__Task requirements__
The answer is the line that contains "Anders Breivik (641, 363)" followed by every later line of the entries below, each repeated exactly, and nothing else.

Segment Start: Provided material

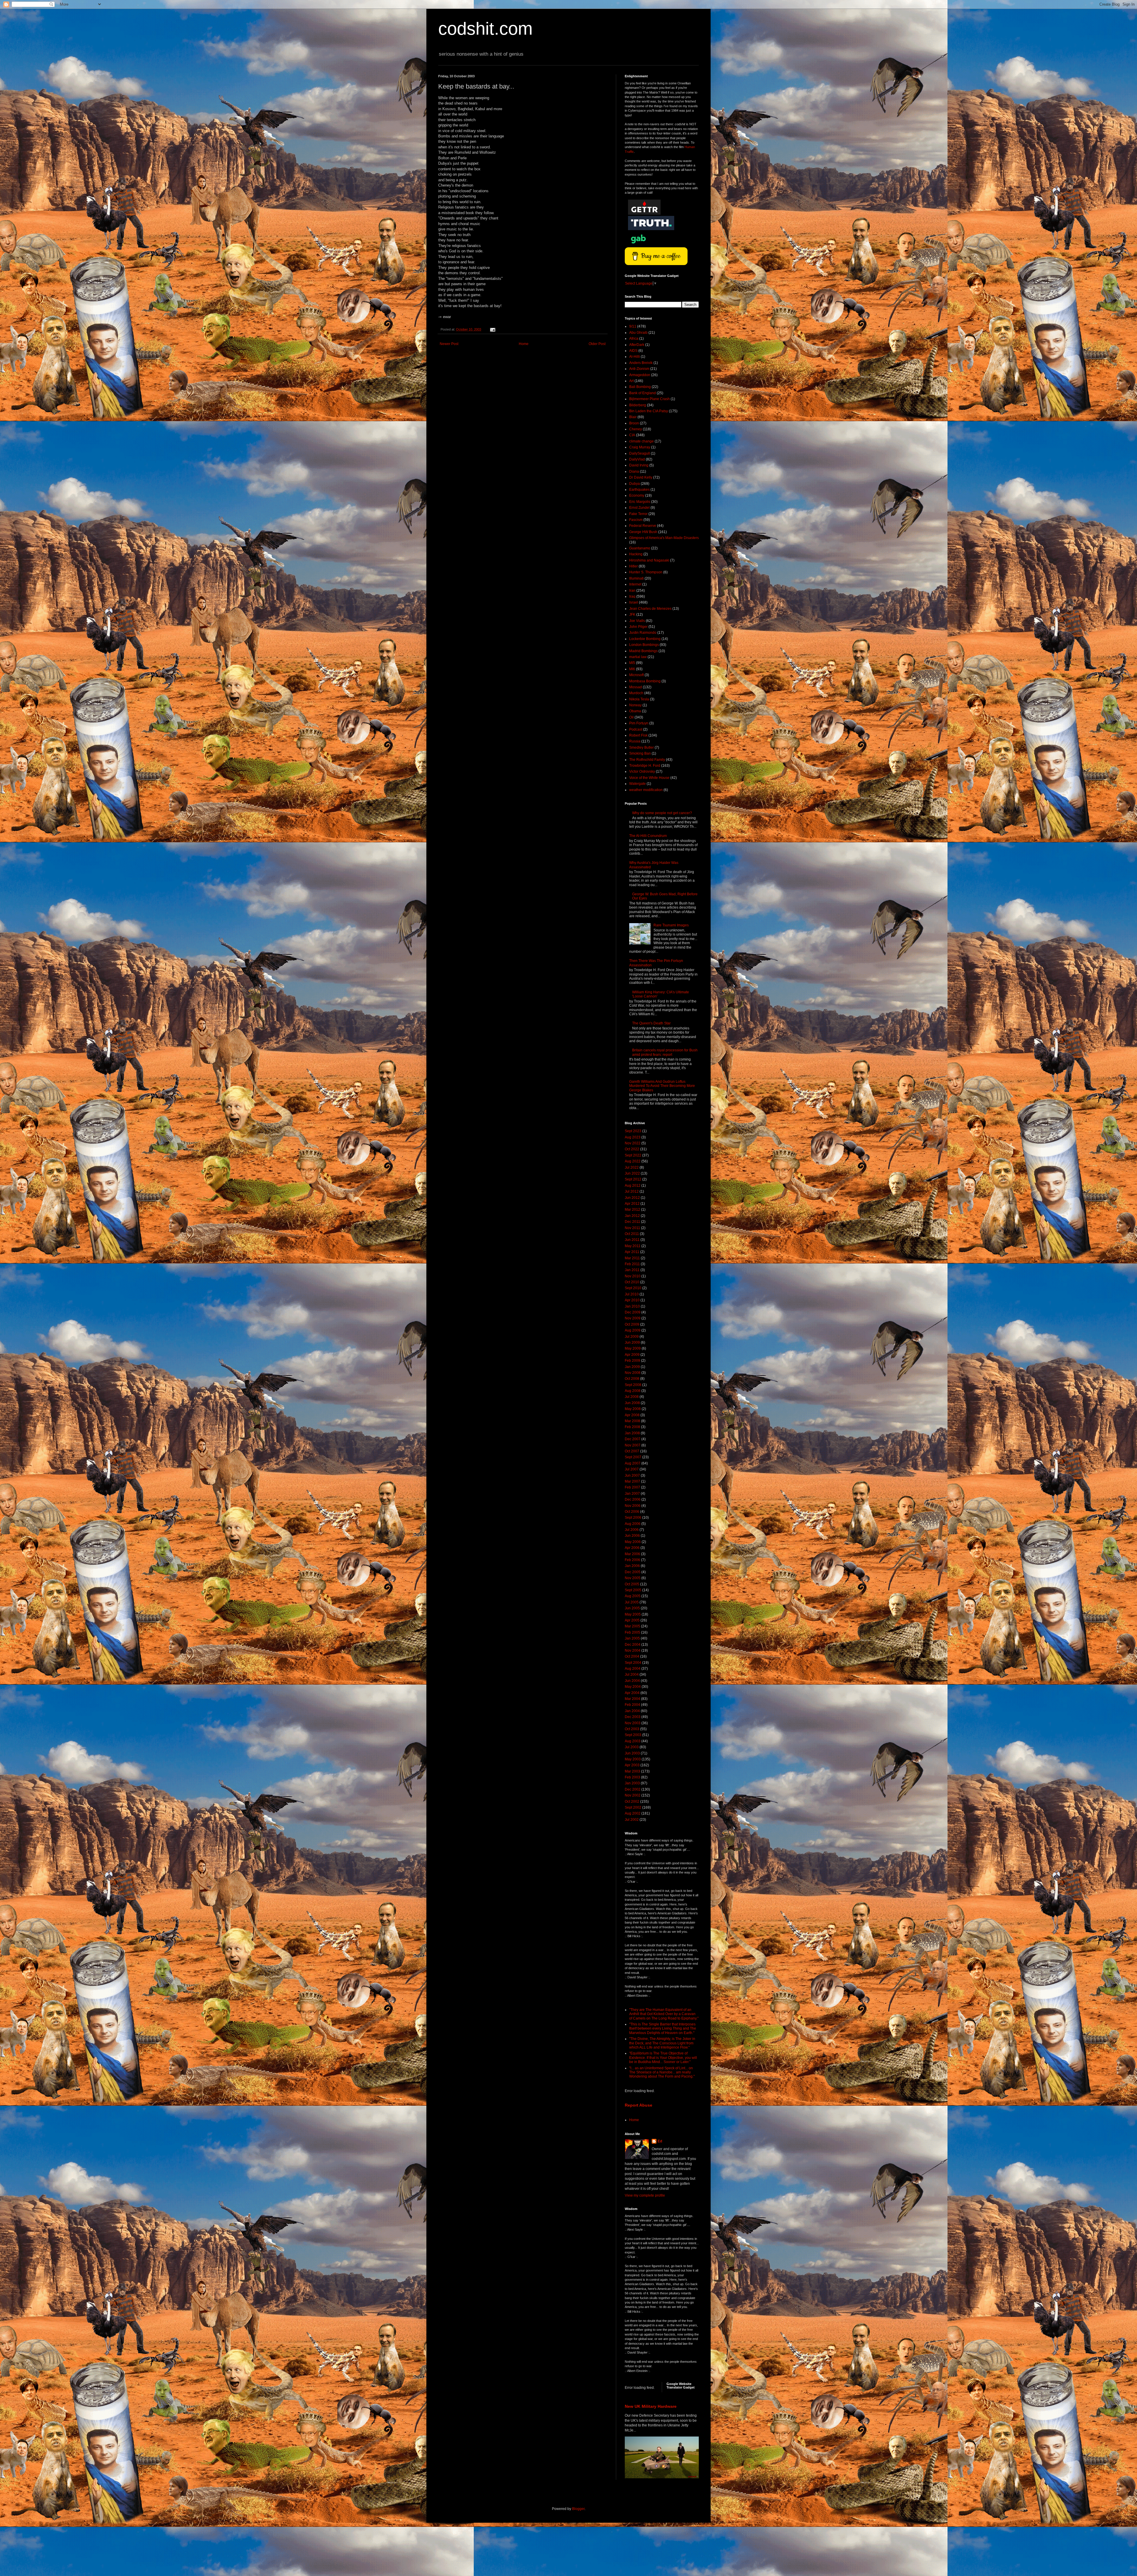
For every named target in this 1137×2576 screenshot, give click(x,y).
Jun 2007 (632, 1475)
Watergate (637, 784)
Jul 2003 (632, 1747)
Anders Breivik (641, 363)
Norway (635, 705)
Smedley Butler (641, 747)
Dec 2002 (632, 1789)
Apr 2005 (632, 1620)
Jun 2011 (632, 1240)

Segment End: Provided material

__Exercise result__
Anders Breivik (641, 363)
Norway (635, 705)
Smedley Butler (641, 747)
Dec 2002 (632, 1789)
Apr 2005 (632, 1620)
Jun 2011 (632, 1240)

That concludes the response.